In Newton’s Life, Stukeley recounts one of the most famous stories in modern science:
After dinner, the weather being warm, we went into the garden and drank tea under the shade of some apple trees; only he and myself. Amidst other discourse, he told me, he was just in the same situation, as when formerly, the notion of gravitation came into his mind. Why should that apple always descend perpendicularly to the ground, thought he to himself; occasioned by the fall of an apple, as he sat in a contemplative mood. Why should it not go sideways, or upwards? But constantly to the earth’s center? Assuredly, the reason is, that the earth draws it. There must be a drawing power in matter. The sum of the drawing power in the matter of the earth must be in the earth’s center, not in any side of the earth. Therefore does this apple fall perpendicularly or toward the center. If matter thus draws matter; it must be in proportion of its quantity. Therefore the apple draws the earth, as well as the earth draws the apple.
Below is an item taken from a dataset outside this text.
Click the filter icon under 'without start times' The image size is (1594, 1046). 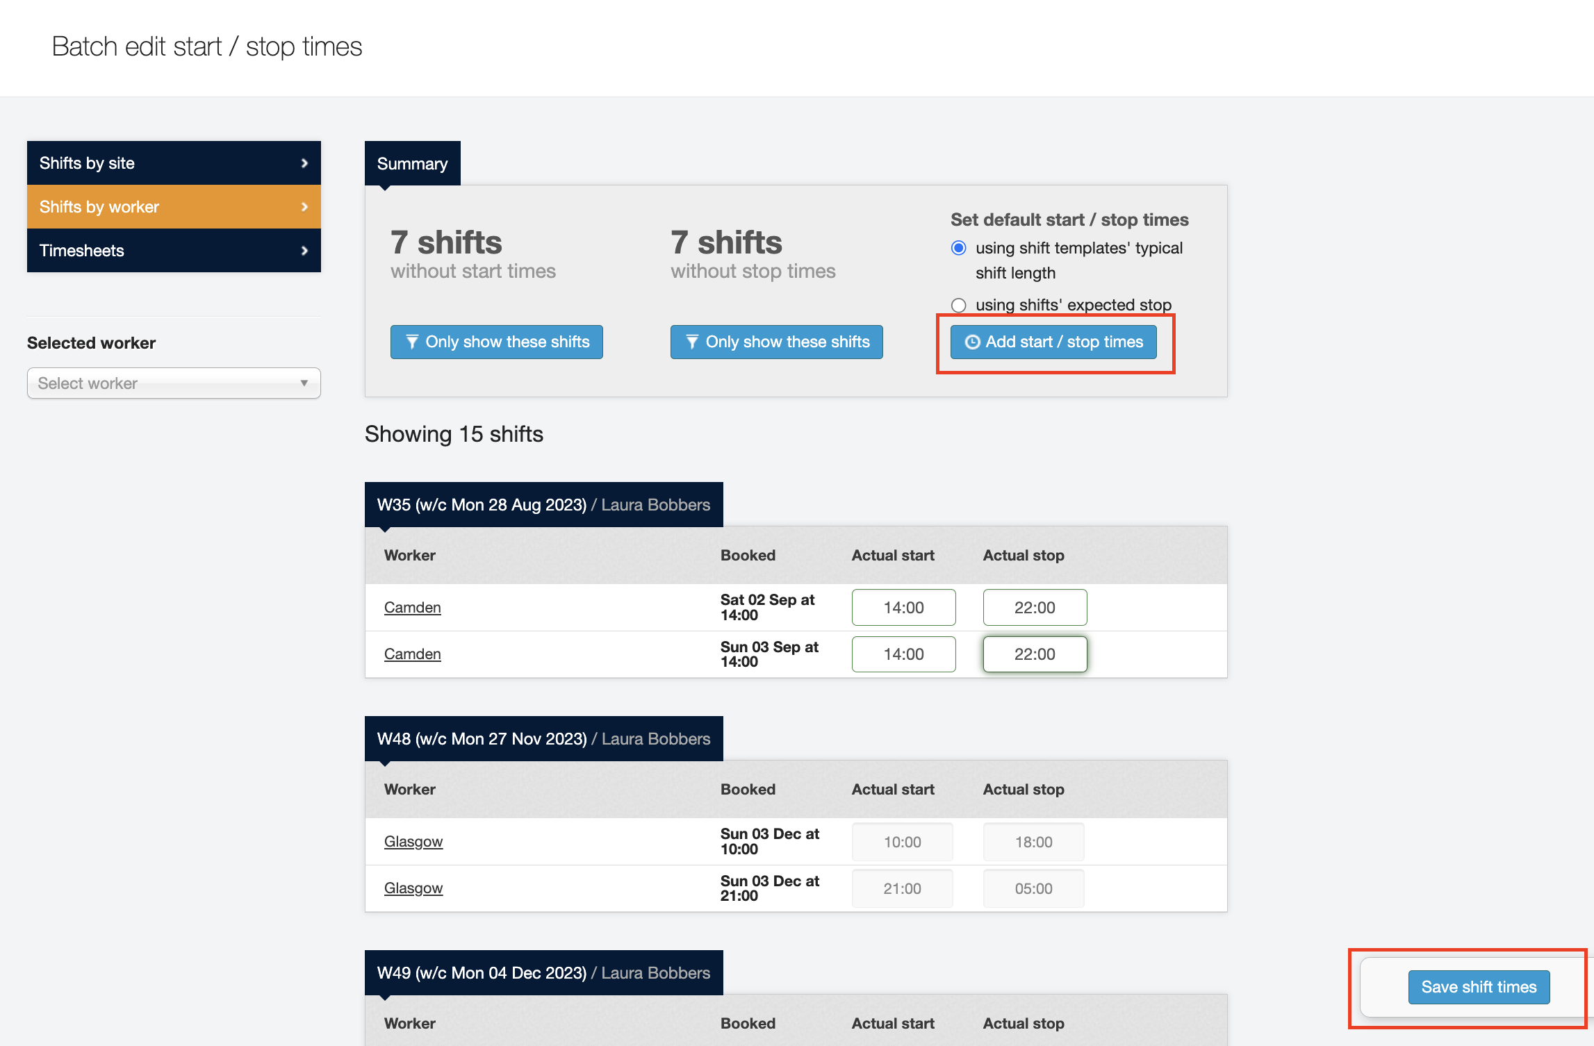[412, 342]
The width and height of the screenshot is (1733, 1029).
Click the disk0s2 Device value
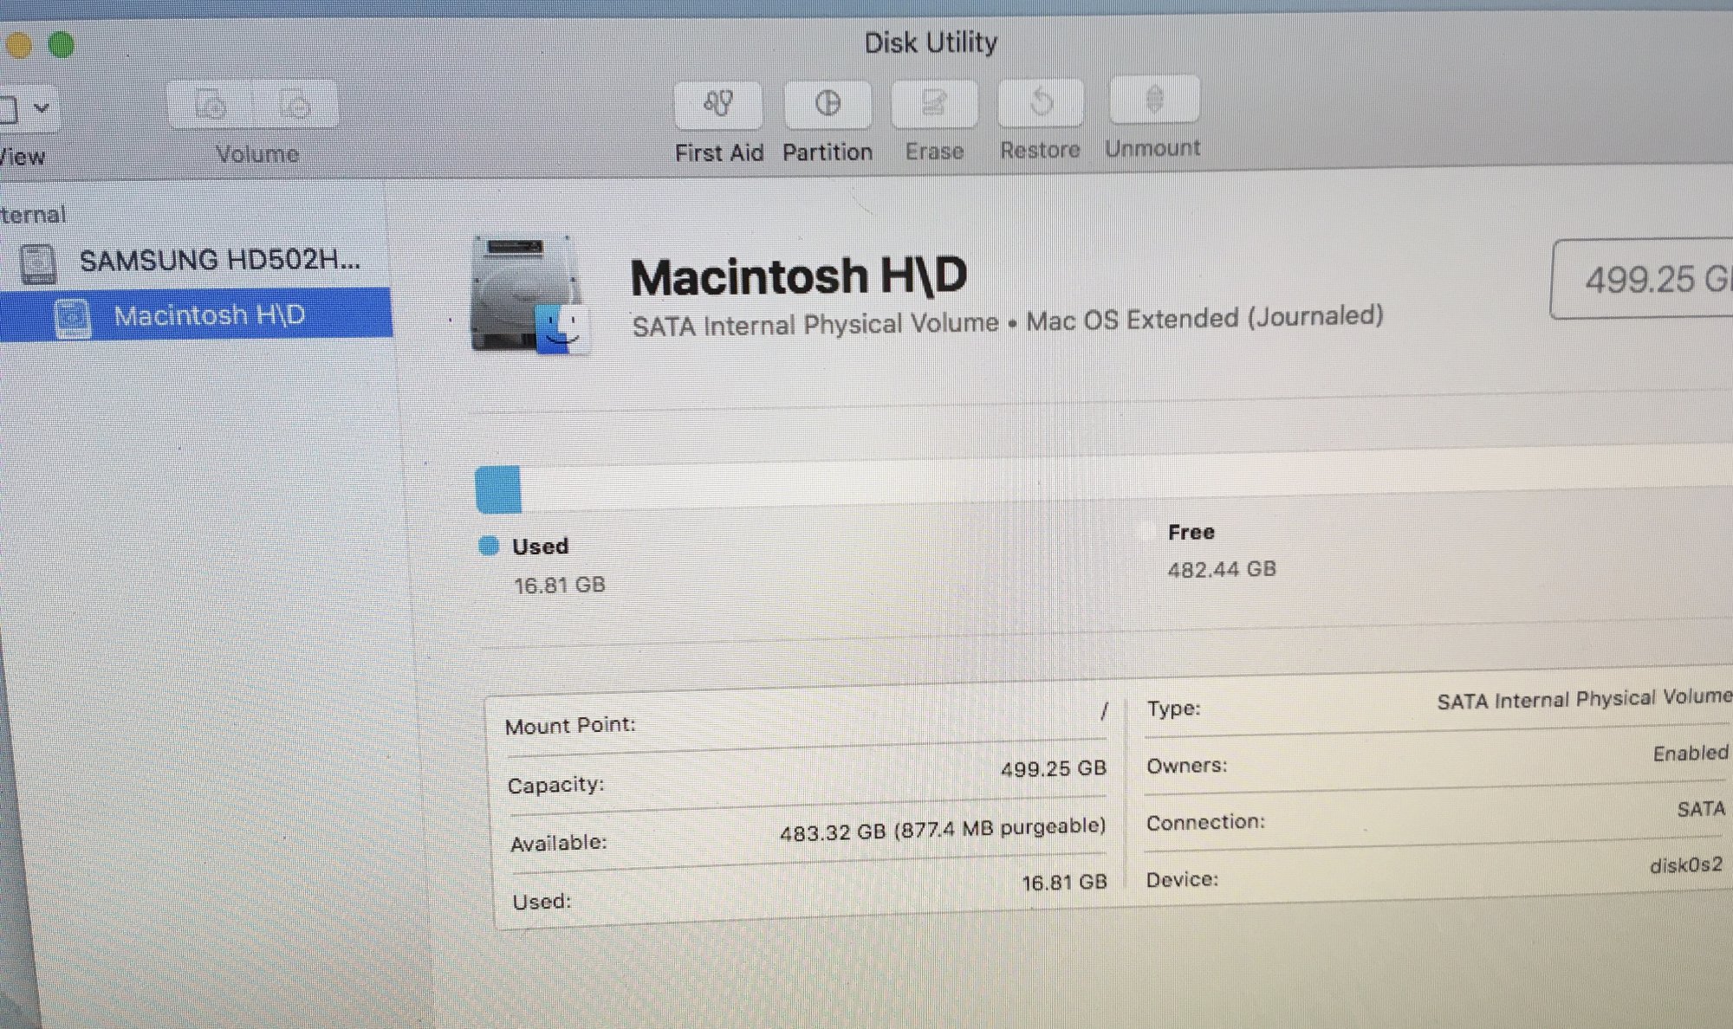1685,865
Thus by degrees, he began to apply this property of gravitation to the motion of the Earth, and of the heavenly bodies; to consider their distances, their magnitudes, their periodical revolutions: to find out, that this property, conjointly with a progressive motion impressed on them in the beginning, perfectly [soloed] their circular courses; kept the planets from falling upon one another, or dropping all together into one center. And thus he unfolded the universe. This was the birth of those amazing discoveries, whereby he built philosophy on a solid foundation, to the astonishment of Europe (page 16, 42 in the online version).
Sir Isaac Newton
Rather than being conked on the head by an apple while napping, Newton had been thinking in his garden, maybe while drinking tea. Granted, this work was originally published 25 years after Newton’s death, but Stukeley was a friend of Newton, and a fellow member of the Royal Society.
I have waited for this life to be done, as it deserves; and have not been overhasty in printing, what was wrote 27 years ago (page ii, 4 in the online version).
He began recording his memories of Newton before Newton’s death, and now they are available, in their original 18th century manuscript, for anyone with an Internet connection to read. How fantastic to be able to read the actual account of this most famous story for yourself.
–
Images courtesy of Wikimedia Commons.